Post in evidenza

Luis Badilla. "Per Papa Francesco visitare la Francia era già un problema nel 2014"

Grazie a Luis Badilla per questa nuova analisi sulla ritrosia di Francesco a fare viaggi apostolici in Francia. QUI ancora Badilla sulla ma...

domenica 12 novembre 2023

Studio: i sacerdoti liberali statunitensi rischiano l’estinzione del fenomeno «progressista»

Vi proponiamo l’analisi di Luke Koppen dello Studio nazionale sui sacerdoti cattolici (QUI) realizzato per il Catholic Project, pubblicata sul sito The Pillar il 7 novembre.

L.V.


Secondo un rapporto pubblicato martedì, la percentuale di nuovi sacerdoti cattolici statunitensi che si identificano come «progressisti» dal punto di vista teologico è scesa così tanto che il fenomeno è «quasi scomparso».

Il rapporto di 18 pagine, pubblicato il 7 novembre dalla Catholic University of America di Washington, afferma che quando ai sacerdoti è stato chiesto di descrivere la loro visione teologica su uno spettro che va da «molto conservatore/ortodosso» a «molto progressista», nessuno di quelli ordinati dopo il 2020 si è descritto come «molto progressista».

-*-*-

Compiti richiesti
- 1) Traduci in inglese questa frase del brano sui sacerdoti statunitensi: «Secondo un rapporto pubblicato martedì, la percentuale di nuovi sacerdoti cattolici statunitensi che si identificano come «progressisti» dal punto di vista teologico è scesa così tanto che il fenomeno è «quasi scomparso».»
- 2) Conta le righe dei record che contengono la parola "blue" e scrivi soltanto il numero.

Insieme di dati
-*-*-

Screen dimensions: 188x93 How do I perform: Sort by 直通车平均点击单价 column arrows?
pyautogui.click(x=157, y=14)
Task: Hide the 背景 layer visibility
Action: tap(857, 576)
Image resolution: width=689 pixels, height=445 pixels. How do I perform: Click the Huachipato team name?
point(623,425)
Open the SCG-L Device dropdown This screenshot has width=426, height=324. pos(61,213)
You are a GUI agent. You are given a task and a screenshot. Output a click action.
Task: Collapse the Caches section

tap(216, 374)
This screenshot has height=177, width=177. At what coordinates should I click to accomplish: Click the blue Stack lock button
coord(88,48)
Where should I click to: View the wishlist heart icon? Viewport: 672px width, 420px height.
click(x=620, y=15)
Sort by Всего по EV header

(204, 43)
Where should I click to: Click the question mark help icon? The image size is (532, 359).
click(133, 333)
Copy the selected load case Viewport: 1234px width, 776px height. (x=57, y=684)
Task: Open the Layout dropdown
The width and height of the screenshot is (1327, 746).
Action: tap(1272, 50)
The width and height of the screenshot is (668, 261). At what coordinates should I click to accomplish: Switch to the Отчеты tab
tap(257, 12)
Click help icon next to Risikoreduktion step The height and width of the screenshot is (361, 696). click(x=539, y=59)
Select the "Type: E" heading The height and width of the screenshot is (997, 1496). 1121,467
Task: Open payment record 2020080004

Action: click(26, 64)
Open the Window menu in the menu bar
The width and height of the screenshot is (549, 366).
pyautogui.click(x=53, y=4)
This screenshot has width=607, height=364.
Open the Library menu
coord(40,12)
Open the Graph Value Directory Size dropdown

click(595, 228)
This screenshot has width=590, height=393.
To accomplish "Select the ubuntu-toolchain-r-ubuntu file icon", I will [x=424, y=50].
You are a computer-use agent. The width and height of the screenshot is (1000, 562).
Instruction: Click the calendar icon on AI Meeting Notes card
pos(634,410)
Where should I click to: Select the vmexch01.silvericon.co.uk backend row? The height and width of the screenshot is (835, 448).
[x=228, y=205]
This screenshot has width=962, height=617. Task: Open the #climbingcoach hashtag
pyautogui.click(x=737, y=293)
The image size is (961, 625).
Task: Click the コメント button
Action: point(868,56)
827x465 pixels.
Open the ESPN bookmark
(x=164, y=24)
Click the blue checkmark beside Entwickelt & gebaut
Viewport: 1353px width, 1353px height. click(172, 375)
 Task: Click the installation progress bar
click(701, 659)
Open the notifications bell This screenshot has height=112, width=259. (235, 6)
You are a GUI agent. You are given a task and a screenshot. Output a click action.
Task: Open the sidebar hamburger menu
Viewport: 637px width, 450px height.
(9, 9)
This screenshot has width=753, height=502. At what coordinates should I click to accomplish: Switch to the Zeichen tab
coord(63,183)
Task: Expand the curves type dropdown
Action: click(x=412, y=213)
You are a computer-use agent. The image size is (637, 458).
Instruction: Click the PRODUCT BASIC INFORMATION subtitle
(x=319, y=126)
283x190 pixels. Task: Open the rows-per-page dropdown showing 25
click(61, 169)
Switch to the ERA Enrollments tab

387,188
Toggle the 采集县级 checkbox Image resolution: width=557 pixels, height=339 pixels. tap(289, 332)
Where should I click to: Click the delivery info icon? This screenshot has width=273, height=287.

-*-*-

Problemi risolti
- 1) According to a report published Tuesday, the percentage of new U.S. Catholic priests who identify as theologically "progressive" has dropped so sharply that the phenomenon has "almost disappeared."

- 2) 2